* Data extracts:
-=-=-

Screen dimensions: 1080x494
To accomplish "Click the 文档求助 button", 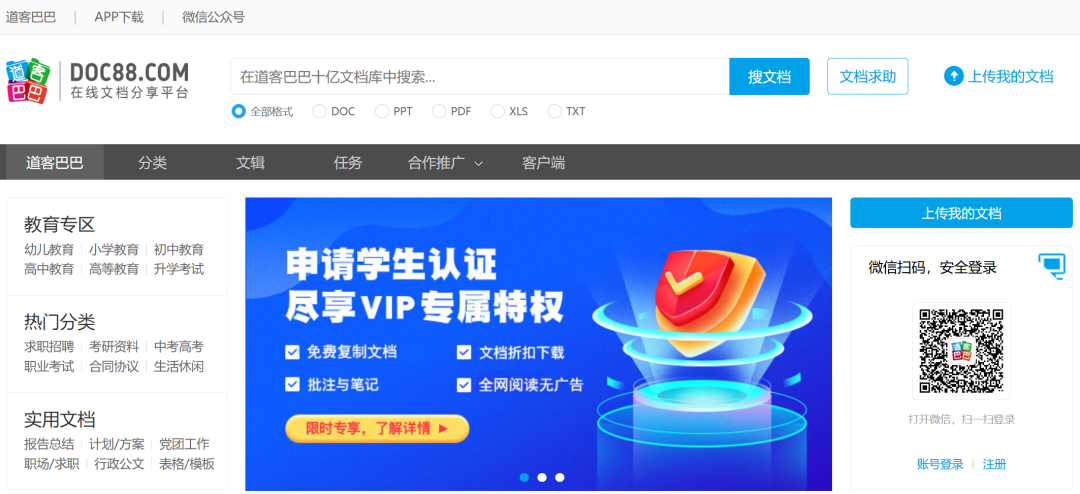I will tap(868, 76).
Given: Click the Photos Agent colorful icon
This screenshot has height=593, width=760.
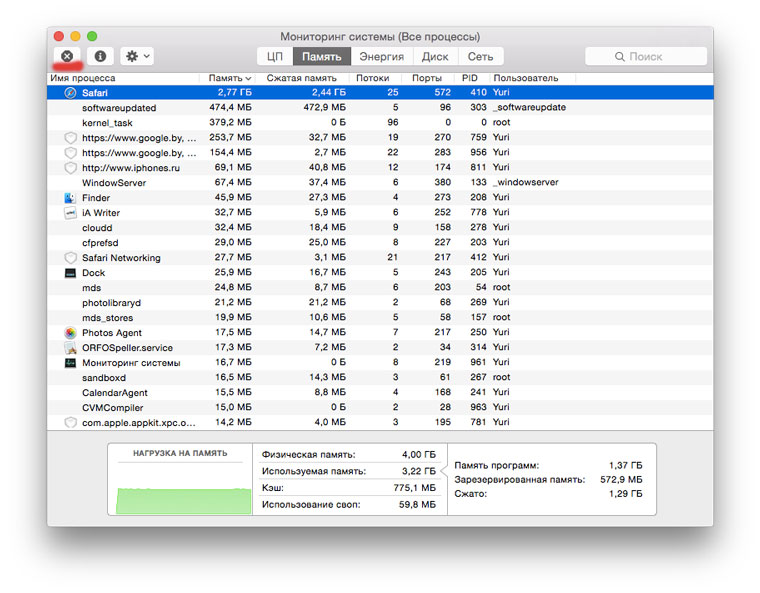Looking at the screenshot, I should [70, 333].
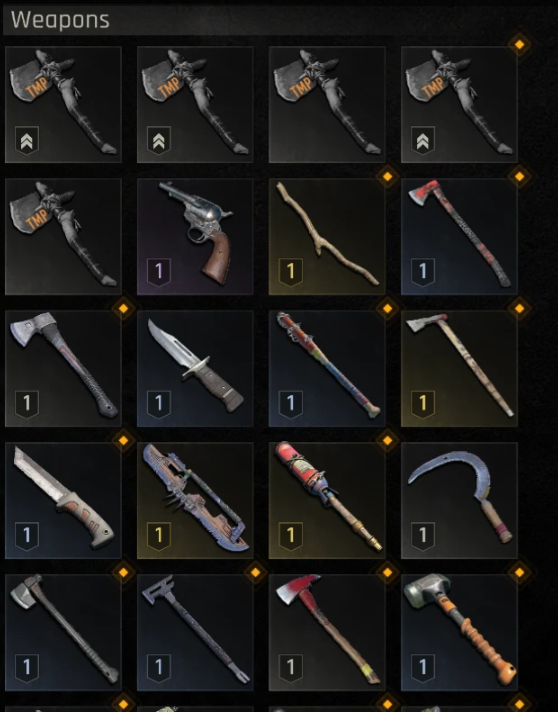The height and width of the screenshot is (712, 558).
Task: Click the Weapons section header
Action: click(x=60, y=20)
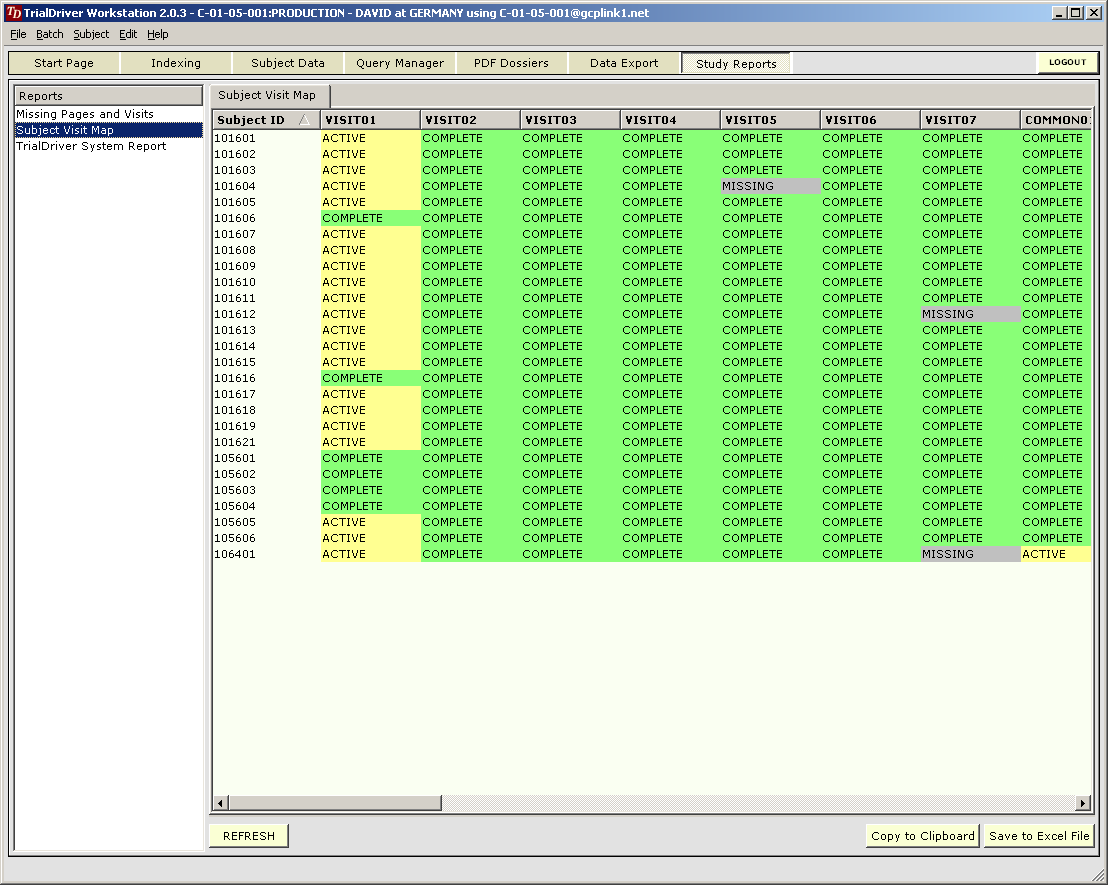Screen dimensions: 1108x885
Task: Open the Batch menu
Action: tap(49, 34)
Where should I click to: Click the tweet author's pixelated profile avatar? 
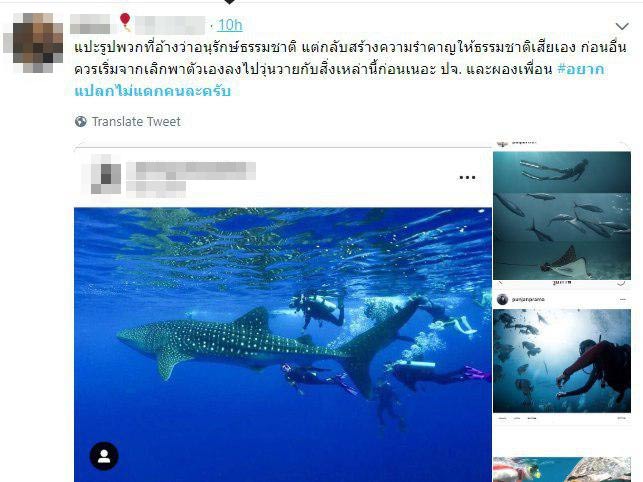coord(34,43)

-=-=-

* Exercise aim: Repeat the line that contains "Given: Click the Photos Agent colorful icon" and each line after it, through the last line of the listing, exactly and alone; pictures stay out of the repeat.

* Output below:
Given: Click the Photos Agent colorful icon
This screenshot has height=593, width=760.
Looking at the screenshot, I should [70, 333].
The height and width of the screenshot is (712, 558).
Task: Click the Weapons section header
Action: click(x=60, y=20)
Screen dimensions: 1108x885
Task: Open the Batch menu
Action: tap(49, 34)
Where should I click to: Click the tweet author's pixelated profile avatar? 
coord(34,43)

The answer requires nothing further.